### PROBLEM DESCRIPTION
Repeat each entry below exactly as it stands.

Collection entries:
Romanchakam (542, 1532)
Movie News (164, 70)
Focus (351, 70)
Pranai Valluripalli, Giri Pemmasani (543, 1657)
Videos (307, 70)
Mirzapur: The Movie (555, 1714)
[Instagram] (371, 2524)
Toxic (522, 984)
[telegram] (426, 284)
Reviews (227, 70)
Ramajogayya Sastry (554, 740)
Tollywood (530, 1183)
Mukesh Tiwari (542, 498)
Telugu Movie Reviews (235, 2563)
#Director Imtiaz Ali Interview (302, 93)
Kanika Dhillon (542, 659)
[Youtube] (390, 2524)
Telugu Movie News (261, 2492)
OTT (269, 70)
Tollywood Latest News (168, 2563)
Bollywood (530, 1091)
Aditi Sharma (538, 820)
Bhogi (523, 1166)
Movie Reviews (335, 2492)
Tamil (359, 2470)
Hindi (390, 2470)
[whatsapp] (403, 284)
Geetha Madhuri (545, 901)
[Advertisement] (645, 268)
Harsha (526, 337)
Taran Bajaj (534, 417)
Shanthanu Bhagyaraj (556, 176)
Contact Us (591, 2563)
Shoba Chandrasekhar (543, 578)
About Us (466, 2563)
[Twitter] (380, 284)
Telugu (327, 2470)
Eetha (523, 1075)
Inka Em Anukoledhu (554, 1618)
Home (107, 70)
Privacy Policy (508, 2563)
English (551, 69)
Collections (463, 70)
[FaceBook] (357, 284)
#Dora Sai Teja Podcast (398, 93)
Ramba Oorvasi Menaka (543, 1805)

### EXERCISE RESPONSE
Romanchakam (542, 1532)
Movie News (164, 70)
Focus (351, 70)
Pranai Valluripalli, Giri Pemmasani (543, 1657)
Videos (307, 70)
Mirzapur: The Movie (555, 1714)
[Instagram] (371, 2524)
Toxic (522, 984)
[telegram] (426, 284)
Reviews (227, 70)
Ramajogayya Sastry (554, 740)
Tollywood (530, 1183)
Mukesh Tiwari (542, 498)
Telugu Movie Reviews (235, 2563)
#Director Imtiaz Ali Interview (302, 93)
Kanika Dhillon (542, 659)
[Youtube] (390, 2524)
Telugu Movie News (261, 2492)
OTT (269, 70)
Tollywood Latest News (168, 2563)
Bollywood (530, 1091)
Aditi Sharma (538, 820)
Bhogi (523, 1166)
Movie Reviews (335, 2492)
Tamil (359, 2470)
Hindi (390, 2470)
[whatsapp] (403, 284)
Geetha Madhuri (545, 901)
[Advertisement] (645, 268)
Harsha (526, 337)
Taran Bajaj (534, 417)
Shanthanu Bhagyaraj (556, 176)
Contact Us (591, 2563)
Shoba Chandrasekhar (543, 578)
About Us (466, 2563)
[Twitter] (380, 284)
Telugu (327, 2470)
Eetha (523, 1075)
Inka Em Anukoledhu (554, 1618)
Home (107, 70)
Privacy Policy (508, 2563)
English (551, 69)
Collections (463, 70)
[FaceBook] (357, 284)
#Dora Sai Teja Podcast (398, 93)
Ramba Oorvasi Menaka (543, 1805)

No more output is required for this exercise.